We are convinced that petitioner had no actual knowledge of
the understatements. Accordingly, we focus on the issue of
whether she had reason to know of the understatements.
6 Respondent also argues that petitioner is ineligible for
relief under sec. 6015 with respect to the 1988 tax year, because
she signed the 1988 amended return with Dr. Barranco.
Consequently, respondent contends, there is no 1988
understatement within the meaning of sec. 6015(b)(1)(B).
Petitioner disputes that she signed the 1988 amended return.
Because we decide that petitioner has failed to satisfy other
statutory requirements for relief under sec. 6015(b), it is
unnecessary to reach this issue, and we do not.
7 Effective for court proceedings arising in connection with
examinations commencing after July 22, 1998, if certain
requirements are met, sec. 7491(a) shifts the burden of proof to
the Commissioner. RRA 1998 sec. 3001(a), 112 Stat. 726.

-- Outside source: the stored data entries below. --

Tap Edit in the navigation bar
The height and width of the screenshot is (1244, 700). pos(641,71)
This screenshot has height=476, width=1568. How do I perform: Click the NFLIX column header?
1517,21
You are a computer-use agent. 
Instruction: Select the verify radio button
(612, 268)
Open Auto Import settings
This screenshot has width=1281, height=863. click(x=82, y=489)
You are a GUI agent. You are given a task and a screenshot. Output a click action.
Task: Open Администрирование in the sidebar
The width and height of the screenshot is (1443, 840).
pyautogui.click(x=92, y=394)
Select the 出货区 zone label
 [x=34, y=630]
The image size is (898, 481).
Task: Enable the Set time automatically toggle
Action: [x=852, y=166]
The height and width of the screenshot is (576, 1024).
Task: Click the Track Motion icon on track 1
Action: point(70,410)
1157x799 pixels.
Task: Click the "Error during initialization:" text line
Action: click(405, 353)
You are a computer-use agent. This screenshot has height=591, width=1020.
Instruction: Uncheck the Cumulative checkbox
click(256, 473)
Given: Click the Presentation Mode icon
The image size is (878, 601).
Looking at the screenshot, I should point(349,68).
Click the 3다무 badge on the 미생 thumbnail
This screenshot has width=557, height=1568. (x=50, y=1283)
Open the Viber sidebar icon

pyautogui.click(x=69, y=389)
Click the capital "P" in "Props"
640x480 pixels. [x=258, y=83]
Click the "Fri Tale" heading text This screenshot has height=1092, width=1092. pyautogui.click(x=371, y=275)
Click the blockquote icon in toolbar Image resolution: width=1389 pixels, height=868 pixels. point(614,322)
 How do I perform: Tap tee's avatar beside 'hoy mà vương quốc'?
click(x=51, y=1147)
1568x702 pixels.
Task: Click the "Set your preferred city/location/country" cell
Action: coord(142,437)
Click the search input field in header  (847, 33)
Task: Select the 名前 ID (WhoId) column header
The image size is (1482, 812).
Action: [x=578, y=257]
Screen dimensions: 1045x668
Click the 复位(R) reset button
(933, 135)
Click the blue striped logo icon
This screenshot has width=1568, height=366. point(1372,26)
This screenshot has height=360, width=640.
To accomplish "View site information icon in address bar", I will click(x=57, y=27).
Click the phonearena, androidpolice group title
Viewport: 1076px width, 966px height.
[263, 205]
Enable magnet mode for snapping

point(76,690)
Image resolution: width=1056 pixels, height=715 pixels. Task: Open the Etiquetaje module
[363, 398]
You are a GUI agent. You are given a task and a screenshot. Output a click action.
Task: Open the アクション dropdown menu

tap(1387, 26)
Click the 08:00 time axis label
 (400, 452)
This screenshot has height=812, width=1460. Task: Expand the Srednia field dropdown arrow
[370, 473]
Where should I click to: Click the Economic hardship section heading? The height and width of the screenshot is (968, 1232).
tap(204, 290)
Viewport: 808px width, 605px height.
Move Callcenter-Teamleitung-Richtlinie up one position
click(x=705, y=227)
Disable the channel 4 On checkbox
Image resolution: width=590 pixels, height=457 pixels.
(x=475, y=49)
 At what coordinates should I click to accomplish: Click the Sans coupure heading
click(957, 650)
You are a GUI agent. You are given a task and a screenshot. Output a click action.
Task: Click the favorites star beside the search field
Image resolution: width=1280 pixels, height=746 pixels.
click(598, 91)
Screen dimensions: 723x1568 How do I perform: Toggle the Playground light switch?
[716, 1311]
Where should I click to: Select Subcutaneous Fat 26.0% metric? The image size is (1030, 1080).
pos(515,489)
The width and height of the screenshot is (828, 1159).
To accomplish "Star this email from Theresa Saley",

Petitioner has neither alleged that sec. 7491(a) applies nor
established that the preconditions to its applicability have been
met. Moreover, because sec. 6015(b)(1)(C) specifically requires
the relief-seeking spouse to establish that he or she did not
have actual or constructive knowledge of the understatement, the
provisions of sec. 7491(a) are inapplicable with respect to this
issue. See sec. 7491(a)(3).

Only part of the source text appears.